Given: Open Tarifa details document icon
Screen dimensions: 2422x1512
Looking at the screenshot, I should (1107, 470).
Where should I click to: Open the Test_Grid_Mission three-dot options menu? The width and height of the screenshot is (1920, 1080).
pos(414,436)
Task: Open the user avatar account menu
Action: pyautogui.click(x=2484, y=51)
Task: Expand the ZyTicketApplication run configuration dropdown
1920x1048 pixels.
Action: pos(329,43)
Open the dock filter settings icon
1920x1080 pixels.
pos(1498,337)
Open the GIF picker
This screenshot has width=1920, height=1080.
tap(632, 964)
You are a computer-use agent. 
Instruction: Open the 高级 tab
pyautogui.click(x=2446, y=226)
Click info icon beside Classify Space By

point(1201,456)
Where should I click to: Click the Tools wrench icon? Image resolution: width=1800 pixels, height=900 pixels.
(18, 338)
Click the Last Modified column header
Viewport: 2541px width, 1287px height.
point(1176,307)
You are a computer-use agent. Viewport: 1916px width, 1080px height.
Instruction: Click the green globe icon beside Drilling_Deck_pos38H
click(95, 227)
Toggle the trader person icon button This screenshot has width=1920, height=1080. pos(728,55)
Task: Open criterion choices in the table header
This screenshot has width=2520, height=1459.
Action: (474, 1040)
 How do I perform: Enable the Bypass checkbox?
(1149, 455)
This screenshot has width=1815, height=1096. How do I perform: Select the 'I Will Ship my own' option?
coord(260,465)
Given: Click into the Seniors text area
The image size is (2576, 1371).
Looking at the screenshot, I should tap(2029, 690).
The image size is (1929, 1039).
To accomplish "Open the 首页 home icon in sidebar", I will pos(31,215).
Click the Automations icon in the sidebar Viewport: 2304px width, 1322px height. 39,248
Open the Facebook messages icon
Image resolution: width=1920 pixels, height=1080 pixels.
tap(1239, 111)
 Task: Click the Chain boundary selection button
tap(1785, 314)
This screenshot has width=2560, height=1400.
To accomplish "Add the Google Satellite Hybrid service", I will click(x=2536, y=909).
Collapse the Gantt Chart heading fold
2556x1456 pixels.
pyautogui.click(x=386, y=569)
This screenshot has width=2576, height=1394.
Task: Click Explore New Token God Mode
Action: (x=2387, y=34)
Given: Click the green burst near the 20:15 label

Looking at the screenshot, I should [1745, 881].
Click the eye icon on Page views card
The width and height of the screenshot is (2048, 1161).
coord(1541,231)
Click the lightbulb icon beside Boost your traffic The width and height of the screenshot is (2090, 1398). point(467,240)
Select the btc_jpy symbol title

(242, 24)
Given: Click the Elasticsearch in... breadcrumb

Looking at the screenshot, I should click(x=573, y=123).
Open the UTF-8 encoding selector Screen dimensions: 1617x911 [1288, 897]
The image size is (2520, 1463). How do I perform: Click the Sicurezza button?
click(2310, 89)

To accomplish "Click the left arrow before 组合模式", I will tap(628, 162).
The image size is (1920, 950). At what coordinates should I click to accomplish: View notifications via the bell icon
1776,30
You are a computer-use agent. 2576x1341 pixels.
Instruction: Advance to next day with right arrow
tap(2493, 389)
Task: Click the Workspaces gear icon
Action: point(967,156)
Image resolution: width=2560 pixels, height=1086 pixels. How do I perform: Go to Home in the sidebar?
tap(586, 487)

■ **Exercise objective**: Using the data above, restate word for word the lines from its opening line through the line that contains "Task: Expand the", and no more.

■ **Reply**:
Given: Open Tarifa details document icon
Screen dimensions: 2422x1512
Looking at the screenshot, I should (1107, 470).
Where should I click to: Open the Test_Grid_Mission three-dot options menu? The width and height of the screenshot is (1920, 1080).
pos(414,436)
Task: Open the user avatar account menu
Action: pyautogui.click(x=2484, y=51)
Task: Expand the ZyTicketApplication run configuration dropdown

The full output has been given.